Film assez méconnu dans l’œuvre d'Audiard, Bons baisers en recèle pourtant toute la quintessence. Une histoire de gangsters maladroits, de nombreux seconds, troisième, quatrième rôle tous aussi croquignolesques les uns que les autres. Blier confirme si cela était besoin sa puissance d'interprétation. Il fut avec Belmondo le seul à servir aussi bien la prose d'Audiard. Son visage lunaire et son port altier engendrent une synthèse physique qui déjà fait rire d'emblée. Maria Pacôme est géniale en femme déjantée et vulgaire. Jaques Ramade en homosexuel soumis, Julien Guiomar en producteur colérique sont aussi géniaux. CItons aussi le musculeux Mario David, l’irascible André Pousse, l'apparition de Roland Giraud.
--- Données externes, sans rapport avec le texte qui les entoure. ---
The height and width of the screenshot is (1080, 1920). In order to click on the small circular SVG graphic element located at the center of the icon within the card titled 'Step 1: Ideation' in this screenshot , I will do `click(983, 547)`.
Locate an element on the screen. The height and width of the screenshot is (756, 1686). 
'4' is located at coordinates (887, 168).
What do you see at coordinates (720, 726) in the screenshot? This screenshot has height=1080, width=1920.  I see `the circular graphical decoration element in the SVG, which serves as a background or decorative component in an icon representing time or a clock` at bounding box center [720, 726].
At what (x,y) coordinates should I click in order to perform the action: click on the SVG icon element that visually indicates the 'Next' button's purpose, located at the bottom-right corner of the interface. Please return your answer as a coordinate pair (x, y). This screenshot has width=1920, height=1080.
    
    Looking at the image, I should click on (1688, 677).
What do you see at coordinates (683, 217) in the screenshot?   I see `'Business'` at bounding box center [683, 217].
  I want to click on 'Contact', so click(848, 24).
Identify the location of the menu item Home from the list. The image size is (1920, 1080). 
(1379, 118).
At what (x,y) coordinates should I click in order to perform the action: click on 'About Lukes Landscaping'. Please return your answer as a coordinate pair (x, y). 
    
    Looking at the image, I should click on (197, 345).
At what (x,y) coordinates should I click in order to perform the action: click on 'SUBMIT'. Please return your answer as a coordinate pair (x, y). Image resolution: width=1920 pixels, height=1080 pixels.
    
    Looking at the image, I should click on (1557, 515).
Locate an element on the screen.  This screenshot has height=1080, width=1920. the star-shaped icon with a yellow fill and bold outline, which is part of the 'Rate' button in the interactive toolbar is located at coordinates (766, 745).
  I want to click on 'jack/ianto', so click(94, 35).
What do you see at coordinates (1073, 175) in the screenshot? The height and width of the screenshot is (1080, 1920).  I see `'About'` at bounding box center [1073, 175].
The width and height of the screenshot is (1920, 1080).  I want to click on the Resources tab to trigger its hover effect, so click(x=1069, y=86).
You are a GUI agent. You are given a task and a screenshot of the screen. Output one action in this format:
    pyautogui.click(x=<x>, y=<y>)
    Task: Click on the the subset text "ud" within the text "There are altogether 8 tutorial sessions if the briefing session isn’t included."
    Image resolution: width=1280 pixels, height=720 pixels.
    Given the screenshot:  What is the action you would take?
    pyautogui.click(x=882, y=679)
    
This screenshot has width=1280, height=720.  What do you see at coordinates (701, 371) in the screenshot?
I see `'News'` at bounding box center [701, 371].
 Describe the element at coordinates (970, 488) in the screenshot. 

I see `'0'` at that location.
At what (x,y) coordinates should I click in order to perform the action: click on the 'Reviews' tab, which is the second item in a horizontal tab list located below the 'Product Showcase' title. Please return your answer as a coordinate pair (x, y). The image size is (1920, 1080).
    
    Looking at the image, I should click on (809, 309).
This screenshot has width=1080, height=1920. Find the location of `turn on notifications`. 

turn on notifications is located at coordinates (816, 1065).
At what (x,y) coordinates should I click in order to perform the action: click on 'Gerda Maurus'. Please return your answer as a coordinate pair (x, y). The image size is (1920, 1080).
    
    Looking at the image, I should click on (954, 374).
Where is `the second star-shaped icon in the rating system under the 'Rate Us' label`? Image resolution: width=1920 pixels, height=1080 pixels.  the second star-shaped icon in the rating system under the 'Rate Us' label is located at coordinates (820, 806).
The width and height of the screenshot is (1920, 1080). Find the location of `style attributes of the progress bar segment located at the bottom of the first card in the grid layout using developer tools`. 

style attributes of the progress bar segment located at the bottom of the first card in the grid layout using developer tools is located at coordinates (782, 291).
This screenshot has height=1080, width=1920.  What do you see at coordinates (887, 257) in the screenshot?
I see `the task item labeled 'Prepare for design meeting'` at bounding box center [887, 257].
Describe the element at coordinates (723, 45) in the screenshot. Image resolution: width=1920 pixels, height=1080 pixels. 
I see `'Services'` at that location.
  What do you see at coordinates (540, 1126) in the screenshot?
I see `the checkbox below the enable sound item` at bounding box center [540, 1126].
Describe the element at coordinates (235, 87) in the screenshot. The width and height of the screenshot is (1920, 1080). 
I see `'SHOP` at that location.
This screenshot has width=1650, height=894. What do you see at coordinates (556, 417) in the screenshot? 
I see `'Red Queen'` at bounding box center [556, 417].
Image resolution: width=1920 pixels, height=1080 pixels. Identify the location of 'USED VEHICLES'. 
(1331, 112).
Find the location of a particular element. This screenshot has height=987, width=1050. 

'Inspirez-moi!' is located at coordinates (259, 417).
Carmet et ses deux acolytes forme un trio assez improbable, mais l'alchimie fonctionne, car chacun entretient son personnage sans empiéter sur l'autre. L'intrusion de Michel Bouquet est surprenante, et correspond à une sorte d'intermède ou d'entracte cassant le rythme du film. Pourquoi ce choix? Mystère. Ce passage est ratée, mais Bouquet reste pourtant magistral. Ce film est à voir et revoir pour savourer des dialogues au moins aussi puissants que les Tontons Flingueurs ou les Barbouzes. Plus anarchiques, le scenario consiste à laisser de consistant acteurs à laisser libre cours à leur folie. Audiard ne dirigeait pas grand chose, se reposant sur un casting déjà éprouvé. Destructuré d'emblée, Bons Baisers est un Bijou qu'il faut savourer surtout à partir du deuxième visionnage, une fois que l'effet de surprise est éventé. C'est là que l'on profitera le plus de la puissance des dialogues et de l'incongruité assumé et génial de l'interprétation.
Une petite comédie pas mal,on y trouve de bons acteurs mais le résultat du coup final est un peu décevant,on passe tout de même un petit moment divertissant.On est plus emporté à partir de la seconde partie,il y a plus d'action. Je mettrais à ce film un 12,5/20.
Encore une comédie remplit d'acteur de qualité mais dont le scénario tient sur 3 lignes. Malgré quelques bons mots éparpillés l'ensemble tourne à vide. Intéressant une petite scène avec michel bouquet dans un rôle un peu inhabituel.